Carbamazepine (CBZ) is widely used in the treatment of seizures in children, and for this reason its kinetics have been well-studied (Camfield et al., 1992; Cornaggia et al., 1993; Eeg-Olofsson et al., 1990; Liu and Delgado, 1994; Suzuki et al., 1991; Thakker et al., 1992; Yukawa and Aoyama, 1996) . From the neurological literature, there are also relatively extensive data on side effects in children and adolescents. The most commonly seen side effects with this agent in children are drowsiness, loss of coordination, and vertigo. More serious side effects reported to the manufacturer over an 11-year period during which 4 million patients were treated included hematological, dermatological, hepatic, and pancreatic effects; 27 cases of aplastic anemia; and 10 cases of agranulocytosis (Pellock, 1987). While CBZ has been used to treat a variety of psychiatric disorders in children and adolescents, it is not labeled by the FDA for psychiatric indications in any age group.

CBZ has demonstrated efficacy in adult bipolar disorder (Post et al., 1996; Stuppaeck et al., 1990), and the combination of lithium and CBZ may be superior to lithium therapy alone (Solomon et al., 1996). In adults, CBZ may be superior to lithium alone in "mixed" or rapid-cycling mania (Calabrese et al., 1996a); however, some examinations do not support this (Okuma, 1993). There are no controlled studies and few anecdotal data on CBZ in children, even though it is certainly used as an adjunct to lithium when lithium treatment alone is ineffective in treating childhood bipolar disorder.
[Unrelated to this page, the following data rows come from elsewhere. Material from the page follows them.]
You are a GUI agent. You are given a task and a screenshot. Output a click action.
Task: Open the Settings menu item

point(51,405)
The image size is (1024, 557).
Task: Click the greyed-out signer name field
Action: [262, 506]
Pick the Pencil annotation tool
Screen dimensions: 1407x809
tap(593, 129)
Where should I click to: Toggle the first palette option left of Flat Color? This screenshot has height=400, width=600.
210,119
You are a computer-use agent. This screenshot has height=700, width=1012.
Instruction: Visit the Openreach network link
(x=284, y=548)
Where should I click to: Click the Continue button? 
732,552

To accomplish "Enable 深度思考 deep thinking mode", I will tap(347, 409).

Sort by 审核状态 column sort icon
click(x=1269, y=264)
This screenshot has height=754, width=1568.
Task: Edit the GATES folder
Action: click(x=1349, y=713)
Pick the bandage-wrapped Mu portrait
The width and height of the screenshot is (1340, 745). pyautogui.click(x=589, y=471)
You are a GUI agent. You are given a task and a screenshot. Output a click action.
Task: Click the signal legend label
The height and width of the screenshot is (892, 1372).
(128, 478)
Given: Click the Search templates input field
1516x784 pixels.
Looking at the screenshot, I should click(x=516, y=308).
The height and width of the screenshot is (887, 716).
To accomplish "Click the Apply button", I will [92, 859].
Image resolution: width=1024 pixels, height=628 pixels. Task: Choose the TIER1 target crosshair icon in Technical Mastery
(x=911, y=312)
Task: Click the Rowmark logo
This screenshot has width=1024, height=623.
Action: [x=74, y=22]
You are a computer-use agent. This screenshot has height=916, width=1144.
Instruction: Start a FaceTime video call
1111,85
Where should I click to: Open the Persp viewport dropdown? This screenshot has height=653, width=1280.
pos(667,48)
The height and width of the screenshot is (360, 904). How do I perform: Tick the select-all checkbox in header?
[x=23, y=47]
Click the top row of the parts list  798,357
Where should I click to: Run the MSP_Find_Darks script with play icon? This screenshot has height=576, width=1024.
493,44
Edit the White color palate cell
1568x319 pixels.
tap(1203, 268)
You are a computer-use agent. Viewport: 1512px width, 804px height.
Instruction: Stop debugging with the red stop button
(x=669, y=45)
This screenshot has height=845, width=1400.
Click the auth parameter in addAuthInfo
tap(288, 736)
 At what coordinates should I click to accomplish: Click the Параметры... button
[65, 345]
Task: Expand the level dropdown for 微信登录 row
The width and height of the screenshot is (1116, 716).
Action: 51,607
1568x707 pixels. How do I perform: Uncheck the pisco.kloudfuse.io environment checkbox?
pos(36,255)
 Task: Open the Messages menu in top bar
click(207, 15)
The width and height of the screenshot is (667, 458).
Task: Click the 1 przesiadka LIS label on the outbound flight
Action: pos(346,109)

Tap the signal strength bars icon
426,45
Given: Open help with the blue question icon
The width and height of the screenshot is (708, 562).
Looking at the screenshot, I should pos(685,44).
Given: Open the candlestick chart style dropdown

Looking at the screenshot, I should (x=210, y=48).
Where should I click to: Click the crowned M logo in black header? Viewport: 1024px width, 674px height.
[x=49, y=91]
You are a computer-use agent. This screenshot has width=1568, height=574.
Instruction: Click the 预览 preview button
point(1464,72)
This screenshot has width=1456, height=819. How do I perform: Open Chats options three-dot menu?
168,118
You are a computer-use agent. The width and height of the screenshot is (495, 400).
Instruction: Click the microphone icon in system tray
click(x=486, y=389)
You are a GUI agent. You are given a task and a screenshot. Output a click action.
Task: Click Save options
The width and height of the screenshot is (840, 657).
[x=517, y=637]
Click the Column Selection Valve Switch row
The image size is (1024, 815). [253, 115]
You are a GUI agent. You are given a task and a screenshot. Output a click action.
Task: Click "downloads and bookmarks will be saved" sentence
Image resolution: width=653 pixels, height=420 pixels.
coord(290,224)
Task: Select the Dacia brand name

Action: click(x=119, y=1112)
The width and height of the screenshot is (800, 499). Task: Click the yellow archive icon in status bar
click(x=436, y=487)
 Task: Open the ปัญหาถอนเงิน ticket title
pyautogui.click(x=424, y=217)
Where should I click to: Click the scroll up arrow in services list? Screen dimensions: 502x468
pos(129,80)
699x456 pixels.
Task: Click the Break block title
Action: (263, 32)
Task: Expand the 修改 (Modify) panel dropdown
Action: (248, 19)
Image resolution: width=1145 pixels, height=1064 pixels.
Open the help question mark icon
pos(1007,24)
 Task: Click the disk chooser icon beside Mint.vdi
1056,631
As recently reviewed by Silva et al. (1996), there are 29 reports in the world literature examining CBZ in the treatment of behavioral problems or high activity levels in children. Of these, 3 are double-blind, controlled studies (Garcia Belmonte and Pugliese, 1970; Groh et al., 1971; Puente et al., 1973), all of which appeared in the early 1970s, with a total of 53 patients receiving CBZ and 52 receiving placebo (2 of the studies had crossover design). The overall response percentage in these 3 studies was 71% to the CBZ and 26% to placebo. Diagnostic schemas have changed since these studies were completed, and a majority of subjects in these 3 trials had "abnormal EEGs."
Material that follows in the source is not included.